TASK INSTRUCTIONS => Starting at the line containing "Community (690, 15)" and stopping after the line containing "Additional information (297, 1289)", reproduce only those lines with every "[button]" replaced by "[control]" and everything else left as it is.

[Dataset rows]
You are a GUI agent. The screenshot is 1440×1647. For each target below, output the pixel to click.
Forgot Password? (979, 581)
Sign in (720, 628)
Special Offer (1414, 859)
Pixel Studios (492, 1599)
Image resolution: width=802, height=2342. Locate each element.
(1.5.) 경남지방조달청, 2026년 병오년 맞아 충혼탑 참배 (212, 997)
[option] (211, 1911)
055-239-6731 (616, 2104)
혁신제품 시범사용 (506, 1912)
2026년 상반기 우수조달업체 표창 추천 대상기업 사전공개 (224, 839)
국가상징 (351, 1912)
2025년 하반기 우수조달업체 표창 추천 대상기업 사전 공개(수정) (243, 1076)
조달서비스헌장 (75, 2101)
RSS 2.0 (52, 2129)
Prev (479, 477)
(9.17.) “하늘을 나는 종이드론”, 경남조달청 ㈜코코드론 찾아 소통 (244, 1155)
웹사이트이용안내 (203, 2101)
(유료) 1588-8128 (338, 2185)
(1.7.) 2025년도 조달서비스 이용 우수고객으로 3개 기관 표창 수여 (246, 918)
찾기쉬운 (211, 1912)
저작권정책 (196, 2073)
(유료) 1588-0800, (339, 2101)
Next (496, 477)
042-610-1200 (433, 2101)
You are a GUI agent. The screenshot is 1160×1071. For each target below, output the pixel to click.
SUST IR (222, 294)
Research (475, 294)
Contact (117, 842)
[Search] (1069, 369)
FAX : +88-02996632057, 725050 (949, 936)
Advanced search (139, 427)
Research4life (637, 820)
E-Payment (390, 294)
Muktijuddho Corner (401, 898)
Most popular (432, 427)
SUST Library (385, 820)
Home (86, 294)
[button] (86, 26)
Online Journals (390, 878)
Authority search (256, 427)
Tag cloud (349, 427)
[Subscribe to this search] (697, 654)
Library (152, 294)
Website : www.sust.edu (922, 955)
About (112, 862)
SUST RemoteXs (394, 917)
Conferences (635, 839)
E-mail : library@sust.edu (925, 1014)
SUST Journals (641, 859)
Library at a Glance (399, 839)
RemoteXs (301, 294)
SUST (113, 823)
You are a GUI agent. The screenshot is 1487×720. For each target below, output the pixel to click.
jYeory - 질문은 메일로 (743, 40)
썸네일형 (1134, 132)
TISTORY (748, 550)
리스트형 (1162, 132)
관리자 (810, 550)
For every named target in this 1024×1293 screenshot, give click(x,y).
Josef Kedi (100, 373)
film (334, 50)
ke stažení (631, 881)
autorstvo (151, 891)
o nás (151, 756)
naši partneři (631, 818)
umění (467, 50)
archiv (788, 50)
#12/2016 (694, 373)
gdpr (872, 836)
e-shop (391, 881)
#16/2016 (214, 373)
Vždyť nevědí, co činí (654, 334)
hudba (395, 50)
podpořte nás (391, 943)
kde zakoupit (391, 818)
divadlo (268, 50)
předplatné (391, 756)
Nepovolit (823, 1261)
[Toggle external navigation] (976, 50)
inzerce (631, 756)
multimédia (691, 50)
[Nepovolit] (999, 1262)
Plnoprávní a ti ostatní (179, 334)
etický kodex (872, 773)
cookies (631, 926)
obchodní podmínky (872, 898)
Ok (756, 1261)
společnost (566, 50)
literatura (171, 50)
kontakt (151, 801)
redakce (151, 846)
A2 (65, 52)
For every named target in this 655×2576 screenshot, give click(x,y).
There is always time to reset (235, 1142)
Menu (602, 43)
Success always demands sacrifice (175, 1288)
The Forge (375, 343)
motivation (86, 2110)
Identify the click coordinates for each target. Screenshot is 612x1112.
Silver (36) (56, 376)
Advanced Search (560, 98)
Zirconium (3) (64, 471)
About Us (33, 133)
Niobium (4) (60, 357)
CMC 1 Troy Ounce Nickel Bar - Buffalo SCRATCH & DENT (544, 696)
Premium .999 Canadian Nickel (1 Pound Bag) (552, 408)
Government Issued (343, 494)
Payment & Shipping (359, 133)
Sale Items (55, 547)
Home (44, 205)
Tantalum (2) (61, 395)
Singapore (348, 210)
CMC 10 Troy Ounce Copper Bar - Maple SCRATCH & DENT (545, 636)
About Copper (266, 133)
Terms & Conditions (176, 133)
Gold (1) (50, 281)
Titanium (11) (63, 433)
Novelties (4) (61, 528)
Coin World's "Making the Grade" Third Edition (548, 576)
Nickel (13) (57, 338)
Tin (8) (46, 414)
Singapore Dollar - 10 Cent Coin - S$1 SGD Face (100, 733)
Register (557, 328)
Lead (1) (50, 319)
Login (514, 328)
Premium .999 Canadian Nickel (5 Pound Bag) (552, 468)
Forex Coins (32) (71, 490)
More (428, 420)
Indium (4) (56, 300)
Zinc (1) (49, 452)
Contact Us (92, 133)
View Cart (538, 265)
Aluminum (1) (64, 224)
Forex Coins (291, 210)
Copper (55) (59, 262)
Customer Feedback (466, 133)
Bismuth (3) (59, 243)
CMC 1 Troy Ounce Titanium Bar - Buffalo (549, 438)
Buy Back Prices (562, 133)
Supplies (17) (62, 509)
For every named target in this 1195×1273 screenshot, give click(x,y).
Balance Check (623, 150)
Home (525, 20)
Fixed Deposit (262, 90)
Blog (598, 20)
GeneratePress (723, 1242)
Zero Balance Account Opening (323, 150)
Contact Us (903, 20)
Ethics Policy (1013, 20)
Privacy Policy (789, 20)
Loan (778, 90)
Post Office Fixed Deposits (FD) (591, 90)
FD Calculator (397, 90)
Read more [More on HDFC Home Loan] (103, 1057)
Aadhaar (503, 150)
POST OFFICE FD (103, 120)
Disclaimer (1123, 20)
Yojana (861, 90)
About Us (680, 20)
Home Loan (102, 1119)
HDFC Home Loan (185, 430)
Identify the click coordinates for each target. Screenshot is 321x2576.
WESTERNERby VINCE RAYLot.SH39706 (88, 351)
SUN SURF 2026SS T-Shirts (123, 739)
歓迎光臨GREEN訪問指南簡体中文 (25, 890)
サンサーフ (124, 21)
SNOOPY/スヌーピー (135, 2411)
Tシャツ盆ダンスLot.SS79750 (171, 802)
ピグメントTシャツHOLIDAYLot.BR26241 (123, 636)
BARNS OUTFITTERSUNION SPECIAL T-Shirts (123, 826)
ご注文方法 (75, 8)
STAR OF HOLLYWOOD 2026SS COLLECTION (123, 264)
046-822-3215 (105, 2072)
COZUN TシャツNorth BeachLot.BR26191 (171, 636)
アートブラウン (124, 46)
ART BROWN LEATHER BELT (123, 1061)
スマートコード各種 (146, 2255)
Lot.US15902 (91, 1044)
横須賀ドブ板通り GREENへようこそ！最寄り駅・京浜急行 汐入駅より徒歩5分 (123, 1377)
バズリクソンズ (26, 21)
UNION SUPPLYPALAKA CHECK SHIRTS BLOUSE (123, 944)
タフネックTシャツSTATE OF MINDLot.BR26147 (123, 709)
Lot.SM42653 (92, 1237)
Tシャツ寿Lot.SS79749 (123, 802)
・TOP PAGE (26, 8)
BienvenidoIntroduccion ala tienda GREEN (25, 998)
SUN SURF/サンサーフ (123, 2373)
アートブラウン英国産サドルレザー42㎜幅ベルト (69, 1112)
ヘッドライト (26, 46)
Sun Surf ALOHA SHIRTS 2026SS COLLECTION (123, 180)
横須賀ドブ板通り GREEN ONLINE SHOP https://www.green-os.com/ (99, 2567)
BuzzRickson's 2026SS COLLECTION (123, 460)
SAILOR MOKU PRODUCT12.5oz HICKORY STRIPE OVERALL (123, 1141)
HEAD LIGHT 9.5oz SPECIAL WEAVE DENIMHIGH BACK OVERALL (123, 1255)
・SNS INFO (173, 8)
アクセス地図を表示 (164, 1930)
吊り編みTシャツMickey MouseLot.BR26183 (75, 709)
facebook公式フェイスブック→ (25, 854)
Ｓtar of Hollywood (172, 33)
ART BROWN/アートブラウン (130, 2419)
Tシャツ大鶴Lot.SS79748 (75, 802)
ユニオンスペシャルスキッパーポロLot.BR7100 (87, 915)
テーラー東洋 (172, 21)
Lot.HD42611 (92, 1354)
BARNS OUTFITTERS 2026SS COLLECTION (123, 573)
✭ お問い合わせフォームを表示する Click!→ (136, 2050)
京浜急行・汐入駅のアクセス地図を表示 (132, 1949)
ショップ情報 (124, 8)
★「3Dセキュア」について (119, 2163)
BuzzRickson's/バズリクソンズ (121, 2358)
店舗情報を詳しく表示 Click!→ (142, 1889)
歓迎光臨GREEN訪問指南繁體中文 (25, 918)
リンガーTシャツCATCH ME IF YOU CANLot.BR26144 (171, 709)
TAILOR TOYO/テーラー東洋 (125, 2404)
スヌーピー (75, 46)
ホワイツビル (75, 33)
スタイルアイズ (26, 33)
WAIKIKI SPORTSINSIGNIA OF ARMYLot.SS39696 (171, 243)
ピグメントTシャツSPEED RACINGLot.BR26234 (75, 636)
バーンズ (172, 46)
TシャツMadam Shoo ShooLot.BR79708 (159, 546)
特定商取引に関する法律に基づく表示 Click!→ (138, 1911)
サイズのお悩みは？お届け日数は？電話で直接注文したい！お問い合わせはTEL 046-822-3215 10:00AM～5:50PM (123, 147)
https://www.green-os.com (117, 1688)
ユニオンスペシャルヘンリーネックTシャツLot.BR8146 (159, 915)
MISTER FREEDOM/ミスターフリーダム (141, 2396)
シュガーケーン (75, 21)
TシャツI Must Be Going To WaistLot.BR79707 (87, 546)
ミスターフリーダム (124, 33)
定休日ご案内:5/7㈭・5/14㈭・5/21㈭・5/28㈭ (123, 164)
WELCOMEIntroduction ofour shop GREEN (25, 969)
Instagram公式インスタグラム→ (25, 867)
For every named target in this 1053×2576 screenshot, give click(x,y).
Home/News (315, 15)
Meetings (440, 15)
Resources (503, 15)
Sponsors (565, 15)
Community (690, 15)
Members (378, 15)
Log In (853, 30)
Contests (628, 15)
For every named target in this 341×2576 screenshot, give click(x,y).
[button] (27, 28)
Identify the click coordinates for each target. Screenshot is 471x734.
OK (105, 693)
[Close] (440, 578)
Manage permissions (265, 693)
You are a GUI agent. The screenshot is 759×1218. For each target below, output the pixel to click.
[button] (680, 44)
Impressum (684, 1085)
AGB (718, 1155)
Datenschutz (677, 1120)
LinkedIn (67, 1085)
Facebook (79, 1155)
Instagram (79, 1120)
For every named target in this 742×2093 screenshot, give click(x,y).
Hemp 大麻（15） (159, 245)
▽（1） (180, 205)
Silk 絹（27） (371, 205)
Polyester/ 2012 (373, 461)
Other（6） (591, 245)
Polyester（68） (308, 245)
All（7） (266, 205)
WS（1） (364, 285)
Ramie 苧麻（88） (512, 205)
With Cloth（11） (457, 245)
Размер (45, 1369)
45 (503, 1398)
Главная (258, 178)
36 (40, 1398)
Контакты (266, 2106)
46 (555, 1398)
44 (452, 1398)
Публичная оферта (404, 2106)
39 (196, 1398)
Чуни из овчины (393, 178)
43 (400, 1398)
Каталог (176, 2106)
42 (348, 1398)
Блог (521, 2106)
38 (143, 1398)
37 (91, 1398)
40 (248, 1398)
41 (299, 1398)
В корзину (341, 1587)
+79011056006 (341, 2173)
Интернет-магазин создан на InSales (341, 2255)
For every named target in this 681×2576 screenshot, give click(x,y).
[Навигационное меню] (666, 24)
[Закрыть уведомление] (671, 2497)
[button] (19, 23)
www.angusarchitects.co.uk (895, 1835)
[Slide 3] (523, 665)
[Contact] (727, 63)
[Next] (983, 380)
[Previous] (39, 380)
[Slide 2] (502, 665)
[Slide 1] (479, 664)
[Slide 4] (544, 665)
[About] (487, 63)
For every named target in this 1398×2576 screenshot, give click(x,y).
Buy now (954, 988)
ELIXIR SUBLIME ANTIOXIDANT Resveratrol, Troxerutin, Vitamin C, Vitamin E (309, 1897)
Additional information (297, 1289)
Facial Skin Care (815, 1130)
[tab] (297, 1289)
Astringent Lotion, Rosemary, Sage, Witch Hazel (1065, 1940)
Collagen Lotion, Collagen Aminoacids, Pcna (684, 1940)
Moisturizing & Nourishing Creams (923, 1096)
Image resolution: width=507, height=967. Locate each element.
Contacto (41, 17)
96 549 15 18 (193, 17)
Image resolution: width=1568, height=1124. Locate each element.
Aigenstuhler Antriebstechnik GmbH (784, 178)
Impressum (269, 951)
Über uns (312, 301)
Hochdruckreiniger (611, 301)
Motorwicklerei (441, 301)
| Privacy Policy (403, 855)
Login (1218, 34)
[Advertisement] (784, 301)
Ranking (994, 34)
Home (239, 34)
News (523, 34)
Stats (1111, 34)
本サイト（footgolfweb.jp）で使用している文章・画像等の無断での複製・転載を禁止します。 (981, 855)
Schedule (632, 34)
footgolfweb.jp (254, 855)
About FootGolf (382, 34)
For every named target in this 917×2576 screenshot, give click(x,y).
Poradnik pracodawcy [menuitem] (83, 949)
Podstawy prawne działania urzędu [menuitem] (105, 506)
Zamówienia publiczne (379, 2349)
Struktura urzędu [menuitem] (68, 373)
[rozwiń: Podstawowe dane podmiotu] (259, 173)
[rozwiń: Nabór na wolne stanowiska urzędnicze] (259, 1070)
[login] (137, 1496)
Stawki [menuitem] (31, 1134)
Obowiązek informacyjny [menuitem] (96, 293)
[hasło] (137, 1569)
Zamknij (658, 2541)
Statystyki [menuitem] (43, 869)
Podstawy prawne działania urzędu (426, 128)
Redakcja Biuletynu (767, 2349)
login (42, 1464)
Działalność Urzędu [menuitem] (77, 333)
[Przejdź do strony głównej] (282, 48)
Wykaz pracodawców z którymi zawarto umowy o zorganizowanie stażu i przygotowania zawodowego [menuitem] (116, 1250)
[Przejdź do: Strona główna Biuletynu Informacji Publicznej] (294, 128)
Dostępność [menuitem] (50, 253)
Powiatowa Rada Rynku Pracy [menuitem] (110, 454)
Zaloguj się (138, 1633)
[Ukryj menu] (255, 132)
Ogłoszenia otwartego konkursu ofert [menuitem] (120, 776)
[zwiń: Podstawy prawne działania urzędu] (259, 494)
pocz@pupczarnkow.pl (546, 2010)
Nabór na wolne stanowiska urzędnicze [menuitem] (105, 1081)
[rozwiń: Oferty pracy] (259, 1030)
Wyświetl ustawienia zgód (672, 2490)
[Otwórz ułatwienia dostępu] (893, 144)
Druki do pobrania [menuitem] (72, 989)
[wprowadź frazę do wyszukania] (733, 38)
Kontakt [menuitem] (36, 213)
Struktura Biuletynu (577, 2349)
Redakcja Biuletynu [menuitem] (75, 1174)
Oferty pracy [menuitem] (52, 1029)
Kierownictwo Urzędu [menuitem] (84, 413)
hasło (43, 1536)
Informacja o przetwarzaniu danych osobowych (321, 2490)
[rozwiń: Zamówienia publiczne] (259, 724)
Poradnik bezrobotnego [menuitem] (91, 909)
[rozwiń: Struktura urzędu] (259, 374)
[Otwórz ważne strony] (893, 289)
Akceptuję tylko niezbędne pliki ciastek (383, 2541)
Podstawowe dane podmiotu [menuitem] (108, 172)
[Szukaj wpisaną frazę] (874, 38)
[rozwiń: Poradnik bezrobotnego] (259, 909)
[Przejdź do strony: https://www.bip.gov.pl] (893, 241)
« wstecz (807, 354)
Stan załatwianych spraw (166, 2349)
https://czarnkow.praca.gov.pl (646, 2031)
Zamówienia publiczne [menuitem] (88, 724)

RESULT OF THE TASK =>
Community (690, 15)
Members (378, 15)
Log In (853, 30)
Contests (628, 15)
For every named target in this 341×2576 screenshot, give click(x,y).
[control] (27, 28)
Identify the click coordinates for each target. Screenshot is 471x734.
OK (105, 693)
[Close] (440, 578)
Manage permissions (265, 693)
You are a GUI agent. The screenshot is 759×1218. For each target below, output the pixel to click.
[control] (680, 44)
Impressum (684, 1085)
AGB (718, 1155)
Datenschutz (677, 1120)
LinkedIn (67, 1085)
Facebook (79, 1155)
Instagram (79, 1120)
For every named target in this 742×2093 screenshot, give click(x,y).
Hemp 大麻（15） (159, 245)
▽（1） (180, 205)
Silk 絹（27） (371, 205)
Polyester/ 2012 (373, 461)
Other（6） (591, 245)
Polyester（68） (308, 245)
All（7） (266, 205)
WS（1） (364, 285)
Ramie 苧麻（88） (512, 205)
With Cloth（11） (457, 245)
Размер (45, 1369)
45 (503, 1398)
Главная (258, 178)
36 (40, 1398)
Контакты (266, 2106)
46 (555, 1398)
44 (452, 1398)
Публичная оферта (404, 2106)
39 (196, 1398)
Чуни из овчины (393, 178)
43 (400, 1398)
Каталог (176, 2106)
42 (348, 1398)
Блог (521, 2106)
38 (143, 1398)
37 (91, 1398)
40 (248, 1398)
41 (299, 1398)
В корзину (341, 1587)
+79011056006 (341, 2173)
Интернет-магазин создан на InSales (341, 2255)
For every named target in this 681×2576 screenshot, give click(x,y).
[Навигационное меню] (666, 24)
[Закрыть уведомление] (671, 2497)
[control] (19, 23)
www.angusarchitects.co.uk (895, 1835)
[Slide 3] (523, 665)
[Contact] (727, 63)
[Next] (983, 380)
[Previous] (39, 380)
[Slide 2] (502, 665)
[Slide 1] (479, 664)
[Slide 4] (544, 665)
[About] (487, 63)
For every named target in this 1398×2576 screenshot, give click(x,y).
Buy now (954, 988)
ELIXIR SUBLIME ANTIOXIDANT Resveratrol, Troxerutin, Vitamin C, Vitamin E (309, 1897)
Additional information (297, 1289)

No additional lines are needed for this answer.